One has to be firm somewhere—“But my dear! who ever heard of sixteen bridesmaids!’

“But Papa, there are eleven Moles and five indispensables and Margaret——”

 

Why argue? What has to be, must be; and this evidently had to be I struggled faintly but succumbed Now with sixteen bridesmaids and ten ushers must go at least as many invited guests.

You who in travail of soul have struggled with the devastating puzzle of selecting a small bridge party out of your total of twenty-five intimate friends, lend me your sympathy! For we faced the world-shattering problem of selecting for two only children, the friends of a pastor with twenty-five years service in one church; and the friends of a man who knows good people in forty-five states and three continents. I may recover from it but I shall never look quite the same. I shall always have a furtive feeling in my soul. I know that at the next corner I shall meet my Best Friend and remember that I forgot to invite him. Never in all eternity can I explain. How can I say: “Bill, I just forgot you!” Or “My dear Mrs. Blubenski, I didn’t remember where on earth you were or indeed if you were at all or ever!” No, one can’t say such things. I shall only stare at them pleadingly, in doubt and pain, and slink wordlessly away.

Thirteen hundred were bidden to the marriage and no human being has one thousand three hundred friends! Five hundred came down to greet the bride at a jolly reception which I had originally planned for twenty-five. Of course, I was glad they were there. I expanded and wished for a thousand. Three thousand saw the marriage and a thousand waited on the streets. It was a great pageant; a heart-swelling throng; birds sang and Melville Charlton let the organ roll and swell beneath his quivering hands. A sweet young voice sang of Love; and then came the holy:

“Freudig gefuert, Ziehet dahin!”

 

The symbolism of that procession was tremendous. It was not the mere marriage of a maiden. It was not simply the wedding of a fine young poet. It was the symbolic march of young and black America. America, because there was Harvard, Columbia, Smith, Brown, Howard, Chicago, Syracuse, Penn and Cornell. There were three Masters of Arts and fourteen Bachelors. There were poets and teachers, actors, artists and students.
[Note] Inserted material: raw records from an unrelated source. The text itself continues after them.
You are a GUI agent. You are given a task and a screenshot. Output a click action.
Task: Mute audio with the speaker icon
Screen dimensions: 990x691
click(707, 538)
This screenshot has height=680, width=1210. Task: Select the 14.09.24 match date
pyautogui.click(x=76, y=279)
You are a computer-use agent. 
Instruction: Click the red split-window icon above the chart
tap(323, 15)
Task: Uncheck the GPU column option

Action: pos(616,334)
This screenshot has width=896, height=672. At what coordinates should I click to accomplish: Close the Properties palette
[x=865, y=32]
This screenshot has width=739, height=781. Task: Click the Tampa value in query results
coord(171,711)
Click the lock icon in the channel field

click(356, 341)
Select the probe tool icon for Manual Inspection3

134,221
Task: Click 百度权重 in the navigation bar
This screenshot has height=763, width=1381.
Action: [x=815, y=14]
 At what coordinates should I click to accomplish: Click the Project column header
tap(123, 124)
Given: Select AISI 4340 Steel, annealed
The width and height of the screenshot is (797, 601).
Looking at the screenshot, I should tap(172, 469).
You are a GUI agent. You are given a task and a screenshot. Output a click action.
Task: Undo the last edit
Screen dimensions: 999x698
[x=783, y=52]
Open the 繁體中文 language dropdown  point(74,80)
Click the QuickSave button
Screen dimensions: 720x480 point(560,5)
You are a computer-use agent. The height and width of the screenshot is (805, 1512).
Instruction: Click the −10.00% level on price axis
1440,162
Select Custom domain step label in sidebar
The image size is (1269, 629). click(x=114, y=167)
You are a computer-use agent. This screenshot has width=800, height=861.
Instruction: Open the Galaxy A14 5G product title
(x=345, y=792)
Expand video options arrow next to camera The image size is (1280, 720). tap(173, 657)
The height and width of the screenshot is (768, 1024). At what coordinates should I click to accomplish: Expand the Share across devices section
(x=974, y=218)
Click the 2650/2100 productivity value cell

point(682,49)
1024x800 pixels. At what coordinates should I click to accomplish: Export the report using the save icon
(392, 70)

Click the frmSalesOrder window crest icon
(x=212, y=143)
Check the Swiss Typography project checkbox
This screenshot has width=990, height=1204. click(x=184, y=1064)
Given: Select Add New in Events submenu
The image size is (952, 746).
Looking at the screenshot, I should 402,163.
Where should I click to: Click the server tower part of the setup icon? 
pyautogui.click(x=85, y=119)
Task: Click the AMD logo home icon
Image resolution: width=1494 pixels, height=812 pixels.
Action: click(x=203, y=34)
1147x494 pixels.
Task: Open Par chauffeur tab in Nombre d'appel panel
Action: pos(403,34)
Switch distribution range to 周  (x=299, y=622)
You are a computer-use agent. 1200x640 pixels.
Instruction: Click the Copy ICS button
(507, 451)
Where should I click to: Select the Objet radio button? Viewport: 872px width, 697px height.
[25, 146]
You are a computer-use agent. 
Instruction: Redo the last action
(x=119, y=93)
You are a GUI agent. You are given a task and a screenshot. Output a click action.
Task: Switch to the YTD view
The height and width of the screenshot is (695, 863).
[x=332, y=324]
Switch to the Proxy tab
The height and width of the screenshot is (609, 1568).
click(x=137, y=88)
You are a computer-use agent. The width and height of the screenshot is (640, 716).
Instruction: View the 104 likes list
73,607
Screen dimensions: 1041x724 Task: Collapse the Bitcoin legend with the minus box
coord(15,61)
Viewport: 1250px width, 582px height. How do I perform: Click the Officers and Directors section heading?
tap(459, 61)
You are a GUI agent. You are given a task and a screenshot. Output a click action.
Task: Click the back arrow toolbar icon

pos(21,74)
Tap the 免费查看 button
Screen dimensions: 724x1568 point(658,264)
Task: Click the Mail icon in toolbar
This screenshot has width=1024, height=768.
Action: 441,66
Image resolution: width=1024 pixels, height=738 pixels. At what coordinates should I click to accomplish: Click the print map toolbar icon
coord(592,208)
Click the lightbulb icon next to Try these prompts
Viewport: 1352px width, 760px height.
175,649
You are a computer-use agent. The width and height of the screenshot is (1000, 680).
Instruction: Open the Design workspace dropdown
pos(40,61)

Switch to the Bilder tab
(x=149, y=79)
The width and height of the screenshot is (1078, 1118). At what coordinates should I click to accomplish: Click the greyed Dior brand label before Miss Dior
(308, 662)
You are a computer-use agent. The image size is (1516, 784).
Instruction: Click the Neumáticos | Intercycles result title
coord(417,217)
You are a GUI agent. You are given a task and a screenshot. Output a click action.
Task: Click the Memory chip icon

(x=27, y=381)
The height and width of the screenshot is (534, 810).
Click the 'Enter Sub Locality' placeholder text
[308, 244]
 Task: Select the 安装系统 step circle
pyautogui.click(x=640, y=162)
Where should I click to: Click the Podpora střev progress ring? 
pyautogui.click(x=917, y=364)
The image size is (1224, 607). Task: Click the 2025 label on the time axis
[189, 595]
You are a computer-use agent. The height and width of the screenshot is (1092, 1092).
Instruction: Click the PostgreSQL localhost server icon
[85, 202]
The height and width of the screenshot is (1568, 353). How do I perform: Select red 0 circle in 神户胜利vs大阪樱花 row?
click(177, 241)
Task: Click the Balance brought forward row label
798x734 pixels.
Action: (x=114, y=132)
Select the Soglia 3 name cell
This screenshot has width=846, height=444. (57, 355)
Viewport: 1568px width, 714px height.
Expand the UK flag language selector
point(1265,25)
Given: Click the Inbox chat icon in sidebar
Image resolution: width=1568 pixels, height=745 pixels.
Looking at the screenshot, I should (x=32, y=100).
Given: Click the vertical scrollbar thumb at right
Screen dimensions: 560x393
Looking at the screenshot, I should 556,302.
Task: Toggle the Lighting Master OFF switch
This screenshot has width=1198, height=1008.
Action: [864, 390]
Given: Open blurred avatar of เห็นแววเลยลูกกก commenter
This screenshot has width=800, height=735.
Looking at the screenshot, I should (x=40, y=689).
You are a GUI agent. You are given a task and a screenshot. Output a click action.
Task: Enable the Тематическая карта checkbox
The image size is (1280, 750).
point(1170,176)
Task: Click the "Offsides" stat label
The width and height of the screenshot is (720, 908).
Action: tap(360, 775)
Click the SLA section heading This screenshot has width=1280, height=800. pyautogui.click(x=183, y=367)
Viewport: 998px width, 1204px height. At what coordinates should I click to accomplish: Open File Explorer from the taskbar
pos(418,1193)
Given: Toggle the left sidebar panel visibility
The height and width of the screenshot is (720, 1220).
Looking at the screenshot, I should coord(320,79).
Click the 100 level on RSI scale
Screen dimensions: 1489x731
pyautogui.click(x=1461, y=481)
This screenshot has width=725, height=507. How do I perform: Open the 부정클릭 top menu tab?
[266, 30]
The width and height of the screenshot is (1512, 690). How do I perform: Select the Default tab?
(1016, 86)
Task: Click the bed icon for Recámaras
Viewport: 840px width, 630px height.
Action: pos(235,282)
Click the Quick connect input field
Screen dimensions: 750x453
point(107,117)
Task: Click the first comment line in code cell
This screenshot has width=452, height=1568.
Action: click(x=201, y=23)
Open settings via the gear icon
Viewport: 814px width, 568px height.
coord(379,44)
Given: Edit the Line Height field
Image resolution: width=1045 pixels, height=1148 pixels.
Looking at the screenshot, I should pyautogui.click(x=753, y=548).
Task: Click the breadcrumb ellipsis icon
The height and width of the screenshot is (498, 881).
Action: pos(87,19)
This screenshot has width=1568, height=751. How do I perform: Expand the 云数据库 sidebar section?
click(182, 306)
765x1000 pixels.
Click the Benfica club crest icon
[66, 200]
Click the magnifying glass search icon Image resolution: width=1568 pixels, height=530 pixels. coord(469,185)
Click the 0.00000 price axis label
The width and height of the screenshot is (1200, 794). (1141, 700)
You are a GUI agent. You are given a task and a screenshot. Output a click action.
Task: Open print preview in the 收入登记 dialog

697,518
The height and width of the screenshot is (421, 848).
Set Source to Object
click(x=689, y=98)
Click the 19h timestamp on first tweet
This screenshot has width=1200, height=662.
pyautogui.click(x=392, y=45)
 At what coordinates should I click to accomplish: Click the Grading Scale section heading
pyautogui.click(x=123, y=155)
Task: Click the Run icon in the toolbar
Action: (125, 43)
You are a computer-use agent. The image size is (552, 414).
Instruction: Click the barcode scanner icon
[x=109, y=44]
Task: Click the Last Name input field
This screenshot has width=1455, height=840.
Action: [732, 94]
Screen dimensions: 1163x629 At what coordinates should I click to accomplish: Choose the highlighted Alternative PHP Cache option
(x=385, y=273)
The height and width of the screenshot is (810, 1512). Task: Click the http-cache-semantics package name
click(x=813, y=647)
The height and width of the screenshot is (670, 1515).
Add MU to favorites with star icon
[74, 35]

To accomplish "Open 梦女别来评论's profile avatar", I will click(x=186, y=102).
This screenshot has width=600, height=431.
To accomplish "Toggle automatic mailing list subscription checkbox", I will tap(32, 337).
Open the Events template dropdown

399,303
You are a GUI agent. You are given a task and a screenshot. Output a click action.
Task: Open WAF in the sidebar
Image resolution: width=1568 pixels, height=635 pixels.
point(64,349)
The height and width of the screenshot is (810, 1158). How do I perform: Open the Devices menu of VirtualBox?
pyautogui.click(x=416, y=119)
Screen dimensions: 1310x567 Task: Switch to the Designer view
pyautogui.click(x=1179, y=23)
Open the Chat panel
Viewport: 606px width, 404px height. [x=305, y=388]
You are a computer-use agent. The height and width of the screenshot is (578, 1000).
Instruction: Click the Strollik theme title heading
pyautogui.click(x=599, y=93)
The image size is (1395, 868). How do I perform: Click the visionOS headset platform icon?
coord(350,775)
But it was not simply conventional America—it had a dark and shimmering beauty all its own; a calm and high restraint and sense of new power; it was a new race; a new thought; a new thing rejoicing in a ceremony as old as the world. (And after it all and before it, such a jolly, happy crowd; some of the girls even smoked cigarettes!)

Why should there have been so much of pomp and ceremony—flowers and carriages and silk hats; wedding cake and wedding music? After all marriage in its essence is and should be very simple: a clasp of friendly hands; a walking away together of Two who say “Let us try to be One and face and fight a lonely world together!” What more? Is that not enough? Quite; and were I merely white I should have sought to make it end with this.

 

But it seems to me that I owe something extra to an Idea, a Tradition. We who are black and panting up hurried hills of hate and hindrance—we have got to establish new footholds on the slipping by-paths through which we come. They must at once be footholds of the free and the eternal, the new and the enthralled. With all of our just flouting of white convention and black religion, some things remain eternally so—Birth, Death, Pain, Mating, Children, Age. Ever and anon we must point to these truths and if the pointing be beautiful with music and ceremony or bare with silence and darkness—what matter? The width or narrowness of the gesture is a matter of choice. That one will have it stripped to the essence. It is still good and true. This soul wants color with bursting cords and scores of smiling eyes in happy raiment. It must be as this soul wills. The Girl wills this. So the Girl marries.